If you have appointed additional attorneys in your LPA, they may be able to step in and act. If you only appointed one attorney, you'll need to make a new LPA appointing new attorneys (as long as you still have capacity to do so).
What to do if Your attorney cannot act
Making a Lasting Power of Attorney is a crucial part of future planning. It’s a legal document that allows you to appoint people you trust to make decisions for you, if there ever comes a time when you’re unable to make decisions for yourself. The person you appoint is called your attorney.
Most people will ask someone close to them to act as their attorney – usually their spouse, child or close friend. But there are things in life that you can’t anticipate, and it may be that the person you have chosen as your attorney can no longer act, because they have become unwell or died.
What happens next depends on what provisions you have made in your Lasting Power of Attorney.
If you have more than one attorney
You may have appointed more than one attorney. This is allowed, and in fact there’s no limit to the number of attorneys you can have. If you’ve named other attorneys, you need to check how you’ve appointed them. Have you instructed them to act ‘jointly’, ‘jointly and severally’, or ‘jointly for some decisions, jointly and severally for others’?
If they’ve been appointed:
- Jointly – they must all unanimously agree on decisions
- Jointly and severally – they can make decisions without the agreement of the other Attorneys
- Jointly for some decisions, jointly and severally for others – they must act jointly in some important decisions (as set out in your LPA) but not for others
If your attorneys have been appointed jointly and severally, they can continue to make decisions on your behalf, even if one attorney becomes unable to act.
But if your attorneys been appointed to act jointly, and one attorney is unable to act, the other attorneys won't be able to make any joint decisions. That’s because you’ve requested that all your attorneys work together.
So, if you’ve appointed your attorneys jointly, your Lasting Power of Attorney will no longer work. If you've appointed your attorneys jointly and severally, the other attorneys will still be able to make decisions.

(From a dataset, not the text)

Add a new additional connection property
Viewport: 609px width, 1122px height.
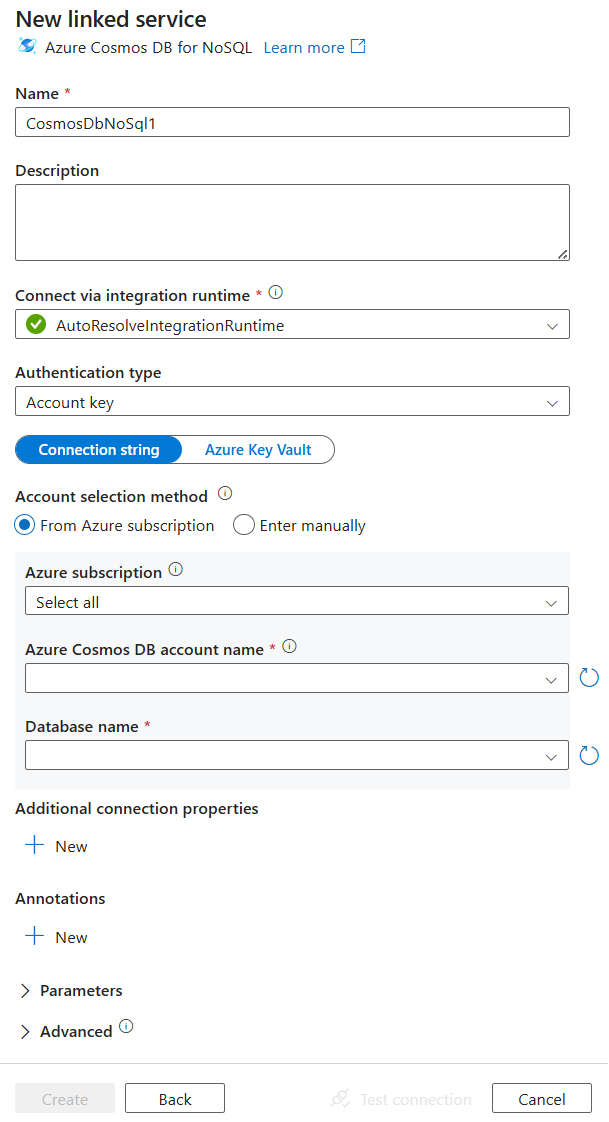pos(55,845)
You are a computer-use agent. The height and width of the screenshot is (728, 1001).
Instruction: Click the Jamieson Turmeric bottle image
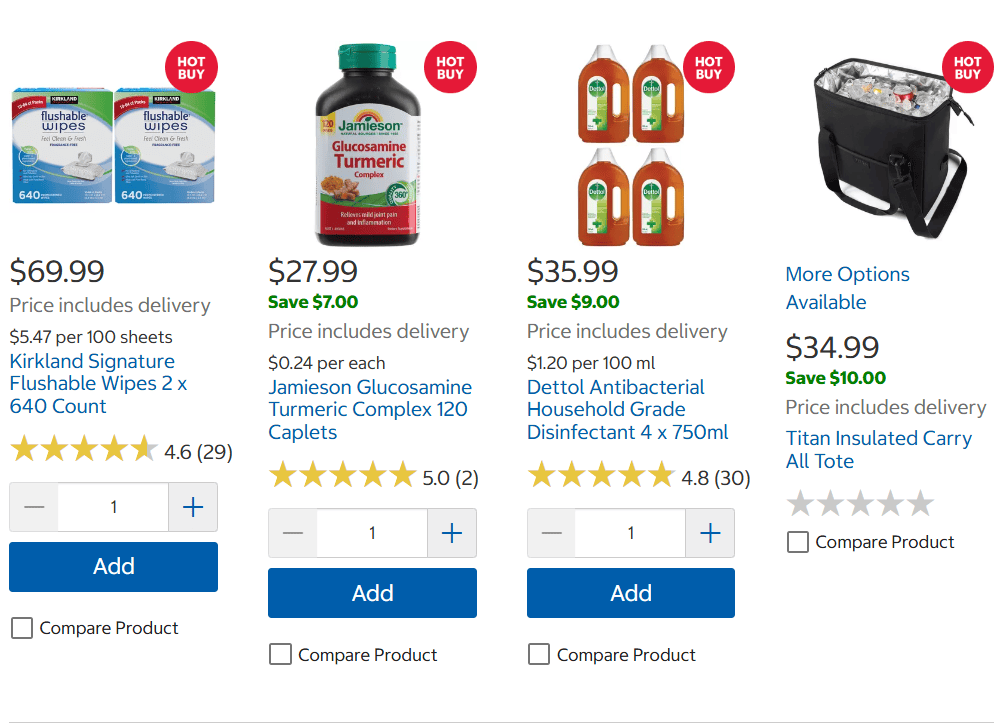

If you've only appointed one attorney, or you've appointed multiple attorneys to act jointly, you’ll need to make a new LPA.
A Lasting Power of Attorney allows you to nominate replacement attorneys. Replacement attorneys are there to step in if the original attorney can no longer act.
The way your replacement attorneys act will again depend on how you’ve appointed your original attorneys.
If you’ve appointed them to act jointly and severally and one of the original attorneys can't act, the replacement attorney can effectively step into their shoes.
If you've appointed your original attorneys to act jointly, then all of the original attorneys must step down so the replacement attorney can take over
One original attorney
If you had only appointed one attorney and that person has fallen ill or has died, and you don’t have any replacement attorneys, you’ll need to make a new Lasting Power of Attorney.
It’s important to note that you can only make a new Lasting Power of Attorney if you still have capacity. So if you’ve found yourself in a position where your LPA needs to be changed because your named attorney can no longer act, it’s best to sort it out now, before it’s too late.
If there isn’t a valid LPA in place and you lose capacity, your loved ones will have no other choice but to apply to the Court for a deputyship order. This can be a long and expensive process. If no one is able or willing to go through this process, it will fall to representatives of your Local Authority to make decisions on your behalf.